И, действительно, редкости. Во всю длину комнаты, около стены, дубовый широкий стол уставлен разнообразнейшими и красивейшими раковинами тропических морей. А посередине стола, как раз против окошка, плоский ящик в аршин длины и ширины со стеклянной крышкой, заключавший в себе нумизматические редкости Антона Адамовича.
Между разной формы и величины монет я увидел австрийский талер 17 века с глубоко вдавленным клеймом, изображавшим московский герб49.
– Не правда ли, любопытная монета? – сказал мне товарищ, указывая на талер, – или лучше сказать, любопытно[е] клеймо.
– Но что оно значит, это клеймо? – спросил я его.
– А вот, изволите видеть, когда в 1654 или 5-м году ходил наказным гетманом Иван Золотаренко с полками малороссийскими добывать Смоленска московскому царю50, то, не знаю, почему-то наши козаки не захотели брать жалованья московскою монетою; вот им и выдали австрийскими талерами, положивши московское тавро на каждый талер.
Налюбопытствовавшись редкостями Антона Адамовича, я вышел в сад, оставивши своего товарища помечтать наедине, то есть маненько приуснуть.

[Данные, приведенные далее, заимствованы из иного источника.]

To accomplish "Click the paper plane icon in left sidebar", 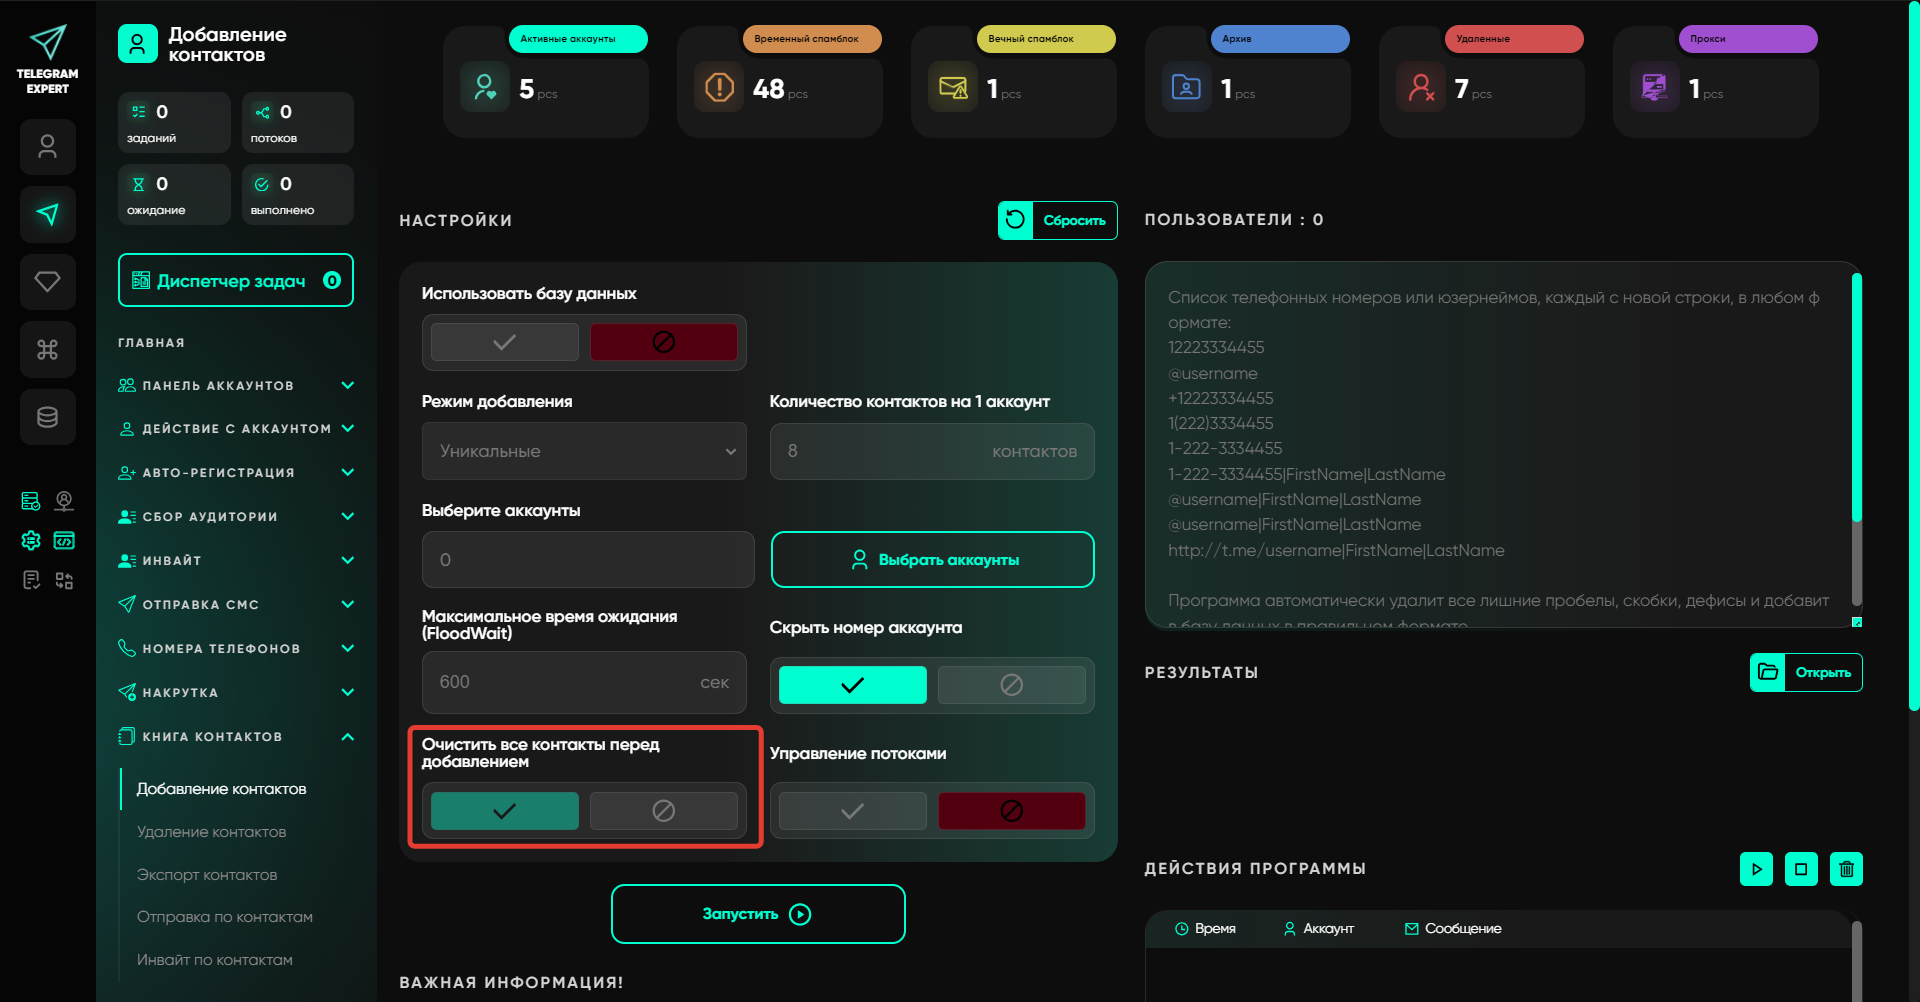I will coord(47,214).
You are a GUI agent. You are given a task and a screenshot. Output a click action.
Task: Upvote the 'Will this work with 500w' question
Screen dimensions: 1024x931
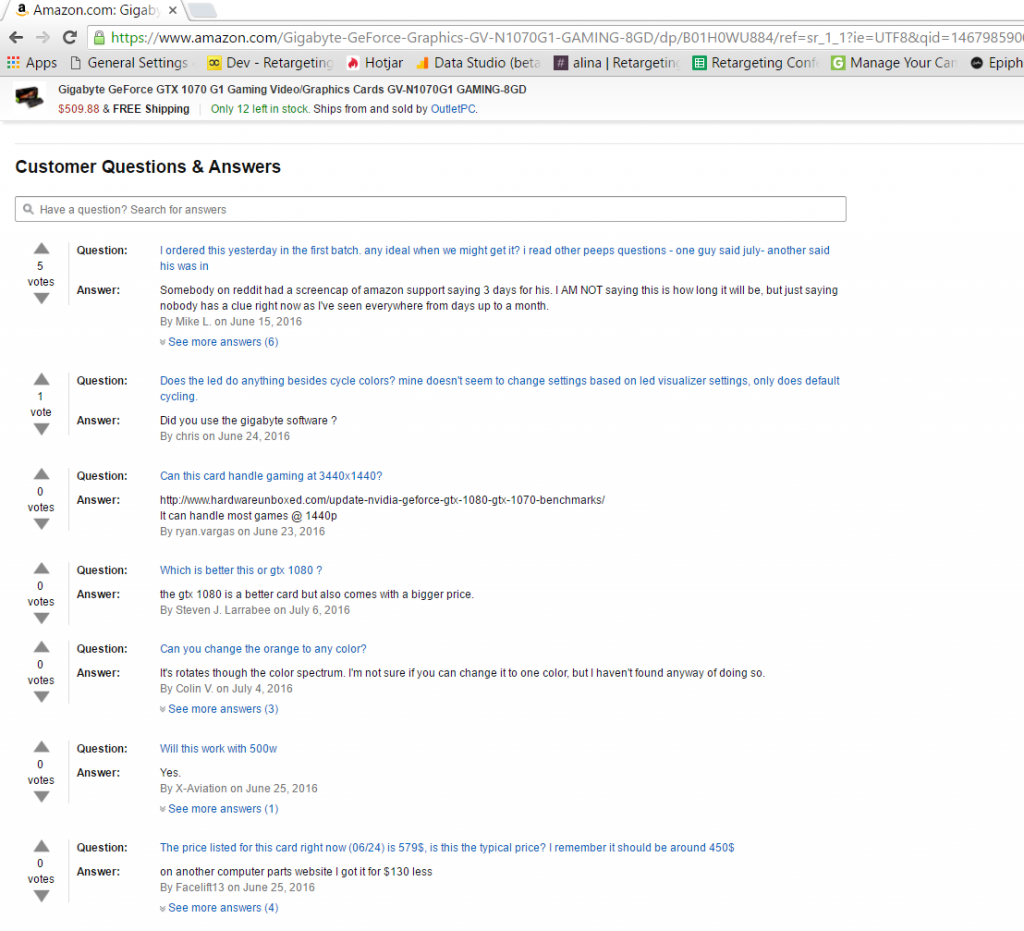(41, 747)

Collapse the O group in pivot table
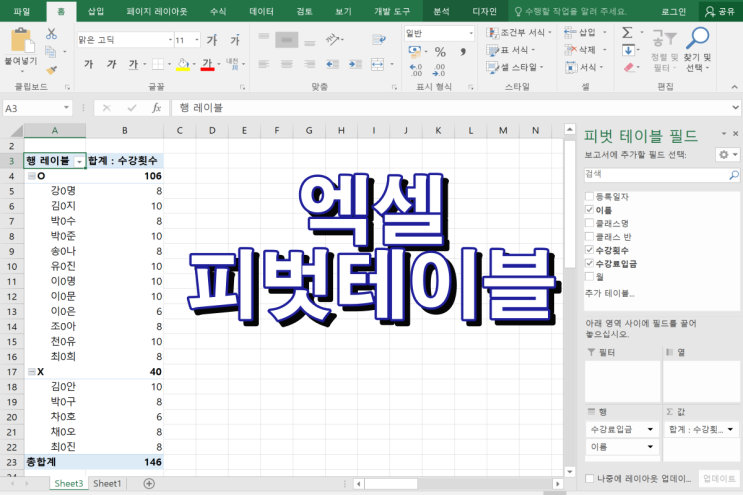(31, 176)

Я обошел весь сад или, лучше сказать, парк и не мог довольно налюбоваться прелестью деревьев, чистотою дорожек и вообще истинно немецкой аккуратностию, с какой все это содержится. Например, у кого вы увидите, кроме немца, чтобы между фруктовыми деревьями были посажены арбузы, дыни – и даже кукуруза? В Германии это понятно, но у нас это просто непостижимо.
Из саду вышел я на греблю, усаженную вербами, полюбовался чистенькой, аккуратной мельницей об одном шумящем колесе, и, пройдя плотину, я очутился в селе. Село всего-навсе, может быть, хат двадцать. Но что это за прелесть! Что ни хата, то и картина.
«Вот, – подумал я, – и не великое село, а весело[е]». Попробовал я у встретившегося мужика спросить, можно ли будет нанять у них лошадей до Прилуки.
– Можна, чому не можна, – хоть пару, хоть дви пары, так можна!
– Хорошо, так я зайду после, поторгуюсь.
– Добре, поторгуйтесь.
За селом я увидел панскую клуню, или господское гумно, уставленное скирдами разного хлеба. Подходя к гумну, я встретил токового, и он показал подведомственный ему ток, или гумно. Я как не агроном, то и смотрел на все поверхностно и расспрашивал также поверхностно. И из всего виденного и слышанного мною заключил, что не мешало бы записным агрономам поучиться кой-чему у Антона Адамовича или хоть у его токового.
Насчет винокурни, когда спросил у него, почему, дискать, Антон Адамович, имея столько хлеба, не построит себе винокуренку, хоть небольшую, [токовой ответил?]:
– Бог их святый знае – я и сам им говорил, что построить хоть небольшую. «Зачем, – говорить, – что[бы] пьяныць голых пускать по свиту? Не нужно!» Они у нас такие чудные, и, Боже сохрани, как они того проклятого вина не любят.
– Действительно, странный человек. Ну, а мужики у вас в селе есть-таки пьющие?
– Ни одного.
– Прекрасно! Куда же вы сбываете свой хлеб?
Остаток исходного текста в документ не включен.